One of the weirdest games of 2014 also provides one the year's most compelling cover designs. The blood-crazed demi-goddess Zero kneels down in a space littered with flowers and blood, her dragon Mikhail's tail drawing the eye up his body to his distinctive face. The composition is fantastic, Mikhail's shape guiding your view over the whole of the piece, and the colors contrast exceptionally, creating a dim, melancholic tone without the need for resorting to monochrome as in earlier selections.
Super Smash Bros. 3DS
Super Smash Bros. cover art has long been a tricky business: taking an "all-stars" approach in a game where half the appeal is seeing recognizable characters beating each other senseless is pretty much a requirement, but it has long led to art that looks too busy for its own good. Even this year's Wii U version falls prey to the challenge, multiple characters exploding aimlessly out of the logo and into the viewer's face. The 3DS version though? Classy business. Angling everyone towards the upper right creates a sense of organized drama, with Link's iconic Master Sword leading the charge against an invisible foe.
It's exciting while looking surprisingly clean despite featuring over 10 characters, and it's impossible not to imagine an epic, colorful fight breaking out after simply glancing at this sharp cover design.
Castlevania: Lords of Shadow 2
Castlevania: Lords of Shadow 2's cover art explodes off the screen with its bold, bloody reds contrasted against the monochrome background. Gabriel looks incredible, fully selling the promise of finally being able to take the reigns of the Dragon himself, and his posture and color scheme exude power. Myriad foes populate the background, but their smoky presence denotes their insignificance when measured against the blood in the foreground, which is a horrific entity all its own that fuels Dracula's terrible power. Classy, eye-catching, and filled with enough meaning to those who have played the game to remain interesting. Kudos MercurySteam and Konami!
The Dynasty Warriors' 14-year old brand of 1 vs. Many hack & slash gameplay is well worn at this point, but injecting the formula with iconic characters and locations from Nintendo's The Legend of Zelda series has gone a long way towards giving it new life. Regardless of your thoughts on the gameplay, few can argue how exceedingly strong Hyrule Warriors' cover design is.

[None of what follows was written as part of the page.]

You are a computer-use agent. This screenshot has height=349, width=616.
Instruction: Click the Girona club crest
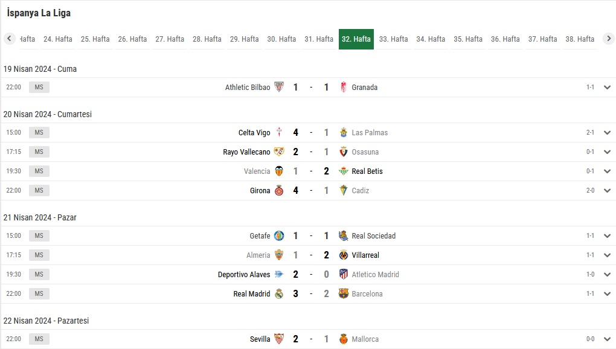pos(279,190)
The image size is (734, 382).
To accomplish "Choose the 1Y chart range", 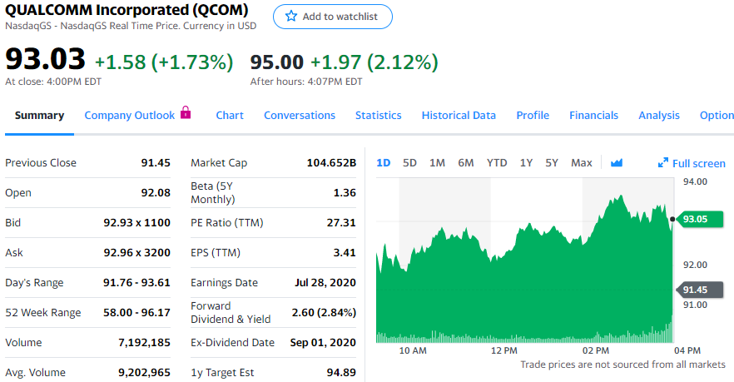I will [526, 163].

Link's pose is incredibly dynamic, his angled legs drawing the eye to the cold colors in the bottom right; the eyes follow his stance up to Princess Zelda, doing battle in warm tones framed by his scarf; that same scarf brings the eye back up to Link's face, and the angle of the sword finally brings things full circle to the imposing dragon in the upper right. This is a phenomenally done "action" piece, and it is one of the most eye-catching designs I have seen in years.

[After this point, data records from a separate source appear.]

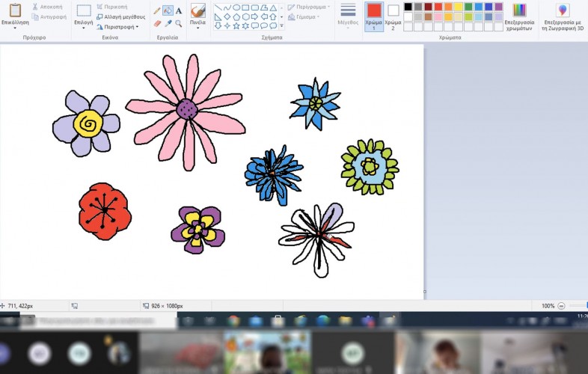Select the Magnifier tool

(x=179, y=23)
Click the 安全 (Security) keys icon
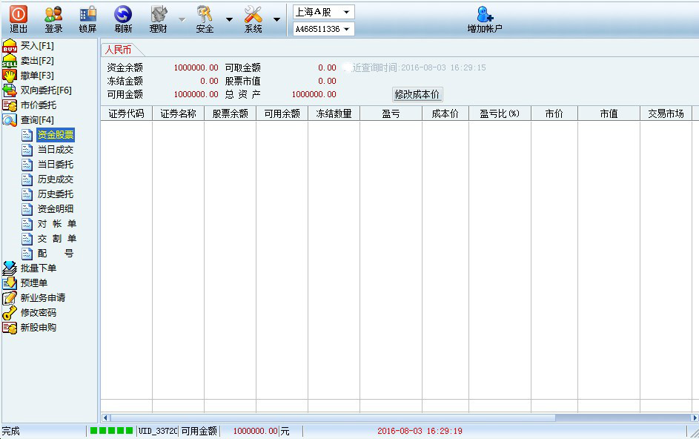This screenshot has width=699, height=439. click(x=205, y=14)
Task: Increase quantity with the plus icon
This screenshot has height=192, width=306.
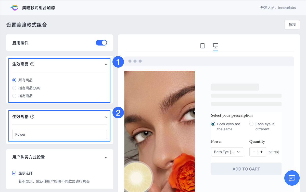Action: click(262, 152)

Final Fantasy X / X-2 HD Remaster
Square Enix has done an outstanding job with their remasters, with their Kingdom Hearts collections and this being a cut above similar releases. The cover art for Final Fantasy X / X-2 HD Remaster's limited edition is an absolutely lovely CG render of one of my favorite concept art pieces from the original game:
Like the remaster itself, this cover design takes something that was already beautiful and gives it a stunning, modern touch.
From the warm tones of the ruined background contrasting against the cold tones of the titan and the soldier in the foreground to the soldier's distinctive "perch" atop his iconic titan, Titanfall's cover art makes a statement. Since the moment Respawn released this artwork I was in love, but one of the defining aspects of it is that it isn't an "action shot", which is uncommon among first-person shooters. There is no grim-faced soldier in front of an exploding, generic military landscape. Titanfall's art allows the distinctive design of its soldiers and its mecha to take center stage, and it's all the better for it.